-------- Data records --------

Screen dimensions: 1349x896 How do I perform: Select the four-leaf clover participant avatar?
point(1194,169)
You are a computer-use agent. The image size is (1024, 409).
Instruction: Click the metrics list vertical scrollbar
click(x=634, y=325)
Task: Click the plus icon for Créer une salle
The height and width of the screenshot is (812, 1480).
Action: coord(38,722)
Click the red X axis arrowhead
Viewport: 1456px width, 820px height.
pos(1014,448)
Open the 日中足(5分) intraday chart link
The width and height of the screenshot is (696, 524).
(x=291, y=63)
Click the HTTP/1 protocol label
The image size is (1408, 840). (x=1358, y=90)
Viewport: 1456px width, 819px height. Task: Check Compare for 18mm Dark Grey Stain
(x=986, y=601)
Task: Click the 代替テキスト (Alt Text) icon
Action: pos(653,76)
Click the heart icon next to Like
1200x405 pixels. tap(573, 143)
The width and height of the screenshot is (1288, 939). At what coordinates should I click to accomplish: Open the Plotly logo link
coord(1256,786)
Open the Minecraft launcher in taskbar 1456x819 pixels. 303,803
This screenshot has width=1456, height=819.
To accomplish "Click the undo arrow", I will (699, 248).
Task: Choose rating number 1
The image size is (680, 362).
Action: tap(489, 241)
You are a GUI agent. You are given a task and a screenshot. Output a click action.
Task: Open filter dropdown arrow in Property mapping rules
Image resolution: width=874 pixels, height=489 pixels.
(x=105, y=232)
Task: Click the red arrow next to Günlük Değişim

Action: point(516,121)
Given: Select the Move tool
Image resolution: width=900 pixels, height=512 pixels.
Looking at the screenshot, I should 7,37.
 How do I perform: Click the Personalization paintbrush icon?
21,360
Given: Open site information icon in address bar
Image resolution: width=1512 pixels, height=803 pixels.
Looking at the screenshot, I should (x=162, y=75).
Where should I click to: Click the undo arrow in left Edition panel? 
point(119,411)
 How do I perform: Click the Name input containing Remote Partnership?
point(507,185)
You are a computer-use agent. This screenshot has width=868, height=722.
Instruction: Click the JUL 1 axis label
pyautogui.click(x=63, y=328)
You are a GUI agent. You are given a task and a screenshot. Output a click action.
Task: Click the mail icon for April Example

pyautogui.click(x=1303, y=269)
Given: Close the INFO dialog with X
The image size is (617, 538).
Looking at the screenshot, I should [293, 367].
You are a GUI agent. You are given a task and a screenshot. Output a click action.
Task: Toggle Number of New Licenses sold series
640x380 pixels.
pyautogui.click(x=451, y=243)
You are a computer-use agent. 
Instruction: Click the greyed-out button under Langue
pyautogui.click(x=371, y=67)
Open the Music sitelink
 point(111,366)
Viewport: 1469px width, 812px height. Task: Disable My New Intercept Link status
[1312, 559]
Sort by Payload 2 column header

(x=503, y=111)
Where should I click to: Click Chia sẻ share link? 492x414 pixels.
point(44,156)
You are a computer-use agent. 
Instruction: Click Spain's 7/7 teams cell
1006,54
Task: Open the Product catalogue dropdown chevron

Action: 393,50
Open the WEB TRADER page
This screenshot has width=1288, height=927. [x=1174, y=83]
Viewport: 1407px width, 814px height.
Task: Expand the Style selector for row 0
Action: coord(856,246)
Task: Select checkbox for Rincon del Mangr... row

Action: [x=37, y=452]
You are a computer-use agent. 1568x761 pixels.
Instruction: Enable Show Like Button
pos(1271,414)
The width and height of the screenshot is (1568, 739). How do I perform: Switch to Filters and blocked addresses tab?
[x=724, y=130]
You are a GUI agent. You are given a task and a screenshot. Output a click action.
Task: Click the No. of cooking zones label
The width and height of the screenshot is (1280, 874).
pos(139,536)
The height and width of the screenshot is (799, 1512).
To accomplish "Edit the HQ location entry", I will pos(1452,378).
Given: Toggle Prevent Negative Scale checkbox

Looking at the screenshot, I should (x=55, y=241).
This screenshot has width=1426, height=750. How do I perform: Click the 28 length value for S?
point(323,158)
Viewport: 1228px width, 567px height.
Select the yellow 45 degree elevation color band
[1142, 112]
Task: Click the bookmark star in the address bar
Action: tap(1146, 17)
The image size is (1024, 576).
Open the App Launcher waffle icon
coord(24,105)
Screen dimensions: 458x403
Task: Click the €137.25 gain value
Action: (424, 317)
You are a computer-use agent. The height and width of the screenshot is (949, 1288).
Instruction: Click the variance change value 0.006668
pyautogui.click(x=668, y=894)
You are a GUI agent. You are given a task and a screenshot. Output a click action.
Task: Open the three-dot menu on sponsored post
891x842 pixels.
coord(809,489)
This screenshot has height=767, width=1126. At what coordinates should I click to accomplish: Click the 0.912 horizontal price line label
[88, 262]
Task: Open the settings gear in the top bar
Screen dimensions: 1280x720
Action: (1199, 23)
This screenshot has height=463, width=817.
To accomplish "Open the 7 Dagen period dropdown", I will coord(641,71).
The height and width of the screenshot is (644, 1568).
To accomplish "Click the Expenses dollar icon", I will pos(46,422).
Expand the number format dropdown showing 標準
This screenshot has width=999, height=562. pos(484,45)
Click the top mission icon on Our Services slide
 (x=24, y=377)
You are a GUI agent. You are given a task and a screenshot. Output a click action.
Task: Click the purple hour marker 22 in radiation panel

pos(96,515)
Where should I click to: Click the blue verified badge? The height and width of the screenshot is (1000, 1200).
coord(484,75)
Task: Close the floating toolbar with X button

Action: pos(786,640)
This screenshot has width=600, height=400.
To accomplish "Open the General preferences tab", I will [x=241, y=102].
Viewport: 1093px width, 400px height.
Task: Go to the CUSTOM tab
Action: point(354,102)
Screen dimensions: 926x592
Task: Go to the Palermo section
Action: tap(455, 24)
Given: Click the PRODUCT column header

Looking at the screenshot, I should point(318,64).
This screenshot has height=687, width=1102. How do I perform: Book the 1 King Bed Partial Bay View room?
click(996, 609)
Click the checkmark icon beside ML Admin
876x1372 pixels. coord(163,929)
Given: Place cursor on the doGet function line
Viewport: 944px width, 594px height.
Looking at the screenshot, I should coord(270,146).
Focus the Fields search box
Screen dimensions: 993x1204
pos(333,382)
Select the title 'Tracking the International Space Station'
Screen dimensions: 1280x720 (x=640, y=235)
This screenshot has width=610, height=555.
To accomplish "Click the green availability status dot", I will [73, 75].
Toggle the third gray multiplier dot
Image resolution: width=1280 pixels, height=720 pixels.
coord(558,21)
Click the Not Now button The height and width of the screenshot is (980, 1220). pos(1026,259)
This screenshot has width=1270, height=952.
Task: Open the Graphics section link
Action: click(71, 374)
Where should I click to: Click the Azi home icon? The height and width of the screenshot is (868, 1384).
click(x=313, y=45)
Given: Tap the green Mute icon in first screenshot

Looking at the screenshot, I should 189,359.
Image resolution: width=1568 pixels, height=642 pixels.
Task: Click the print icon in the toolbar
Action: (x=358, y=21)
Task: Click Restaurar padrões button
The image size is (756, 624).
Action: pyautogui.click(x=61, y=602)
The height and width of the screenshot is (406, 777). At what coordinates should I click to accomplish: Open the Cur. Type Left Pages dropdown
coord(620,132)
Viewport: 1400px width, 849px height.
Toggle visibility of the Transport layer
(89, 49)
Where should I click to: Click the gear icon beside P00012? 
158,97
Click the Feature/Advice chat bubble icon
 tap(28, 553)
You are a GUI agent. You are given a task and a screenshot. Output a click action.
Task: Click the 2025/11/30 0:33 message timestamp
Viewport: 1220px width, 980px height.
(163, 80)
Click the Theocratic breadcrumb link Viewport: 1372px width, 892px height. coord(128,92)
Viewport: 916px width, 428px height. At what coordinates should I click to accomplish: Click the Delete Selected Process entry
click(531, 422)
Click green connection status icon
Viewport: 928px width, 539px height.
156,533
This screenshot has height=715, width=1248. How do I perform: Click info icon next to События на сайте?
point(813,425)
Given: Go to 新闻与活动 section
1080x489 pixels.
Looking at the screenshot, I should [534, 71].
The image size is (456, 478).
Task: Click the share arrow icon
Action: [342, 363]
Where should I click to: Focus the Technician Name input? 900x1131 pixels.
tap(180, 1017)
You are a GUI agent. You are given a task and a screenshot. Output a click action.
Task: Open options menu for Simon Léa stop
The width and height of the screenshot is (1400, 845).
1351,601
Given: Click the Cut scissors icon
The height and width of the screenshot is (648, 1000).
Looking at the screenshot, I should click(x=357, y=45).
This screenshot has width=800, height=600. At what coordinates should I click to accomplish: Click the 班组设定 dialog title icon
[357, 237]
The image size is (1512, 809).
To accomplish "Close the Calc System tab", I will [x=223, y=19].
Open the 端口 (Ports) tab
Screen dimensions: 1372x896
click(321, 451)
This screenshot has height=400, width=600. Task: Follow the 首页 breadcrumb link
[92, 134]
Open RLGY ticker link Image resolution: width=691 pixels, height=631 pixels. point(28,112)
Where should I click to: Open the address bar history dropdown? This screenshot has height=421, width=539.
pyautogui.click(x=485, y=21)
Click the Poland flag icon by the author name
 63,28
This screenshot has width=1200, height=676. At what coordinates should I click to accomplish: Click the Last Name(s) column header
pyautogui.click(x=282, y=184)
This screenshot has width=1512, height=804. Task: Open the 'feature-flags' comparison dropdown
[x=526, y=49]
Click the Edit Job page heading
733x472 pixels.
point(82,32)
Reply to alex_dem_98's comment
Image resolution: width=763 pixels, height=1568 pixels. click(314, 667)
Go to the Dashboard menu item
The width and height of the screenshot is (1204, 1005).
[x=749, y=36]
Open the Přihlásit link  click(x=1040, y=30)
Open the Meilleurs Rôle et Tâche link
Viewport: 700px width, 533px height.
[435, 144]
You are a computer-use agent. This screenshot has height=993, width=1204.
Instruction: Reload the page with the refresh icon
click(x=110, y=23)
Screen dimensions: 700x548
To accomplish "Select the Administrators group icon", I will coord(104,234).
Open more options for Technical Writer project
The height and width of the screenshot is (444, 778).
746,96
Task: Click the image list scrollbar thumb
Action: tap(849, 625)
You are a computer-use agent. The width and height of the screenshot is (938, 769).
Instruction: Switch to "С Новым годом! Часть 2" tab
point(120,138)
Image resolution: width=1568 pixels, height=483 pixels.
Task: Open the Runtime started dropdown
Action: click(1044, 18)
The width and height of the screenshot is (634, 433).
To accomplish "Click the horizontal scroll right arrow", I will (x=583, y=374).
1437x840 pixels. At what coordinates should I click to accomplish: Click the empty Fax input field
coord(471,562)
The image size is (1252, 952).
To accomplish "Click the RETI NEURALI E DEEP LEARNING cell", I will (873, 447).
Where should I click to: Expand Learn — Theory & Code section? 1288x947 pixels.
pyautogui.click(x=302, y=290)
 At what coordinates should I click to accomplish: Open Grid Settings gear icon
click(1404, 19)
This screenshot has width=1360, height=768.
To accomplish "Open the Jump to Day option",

--------

**Short problem:** Copy out the lines starting at the one containing "Task: Select checkbox" and ending at the one containing "I will coord(641,71).", both included.

**Result of this task:**
Task: Select checkbox for Rincon del Mangr... row

Action: [x=37, y=452]
You are a computer-use agent. 1568x761 pixels.
Instruction: Enable Show Like Button
pos(1271,414)
The width and height of the screenshot is (1568, 739). How do I perform: Switch to Filters and blocked addresses tab?
[x=724, y=130]
You are a GUI agent. You are given a task and a screenshot. Output a click action.
Task: Click the No. of cooking zones label
The width and height of the screenshot is (1280, 874).
pos(139,536)
The height and width of the screenshot is (799, 1512).
To accomplish "Edit the HQ location entry", I will pos(1452,378).
Given: Toggle Prevent Negative Scale checkbox

Looking at the screenshot, I should (x=55, y=241).
This screenshot has width=1426, height=750. How do I perform: Click the 28 length value for S?
point(323,158)
Viewport: 1228px width, 567px height.
Select the yellow 45 degree elevation color band
[1142, 112]
Task: Click the bookmark star in the address bar
Action: tap(1146, 17)
The image size is (1024, 576).
Open the App Launcher waffle icon
coord(24,105)
Screen dimensions: 458x403
Task: Click the €137.25 gain value
Action: (424, 317)
You are a computer-use agent. The height and width of the screenshot is (949, 1288).
Instruction: Click the variance change value 0.006668
pyautogui.click(x=668, y=894)
You are a GUI agent. You are given a task and a screenshot. Output a click action.
Task: Open the three-dot menu on sponsored post
891x842 pixels.
coord(809,489)
This screenshot has height=767, width=1126. At what coordinates should I click to accomplish: Click the 0.912 horizontal price line label
[88, 262]
Task: Open the settings gear in the top bar
Screen dimensions: 1280x720
Action: (1199, 23)
This screenshot has height=463, width=817.
To accomplish "Open the 7 Dagen period dropdown", I will coord(641,71).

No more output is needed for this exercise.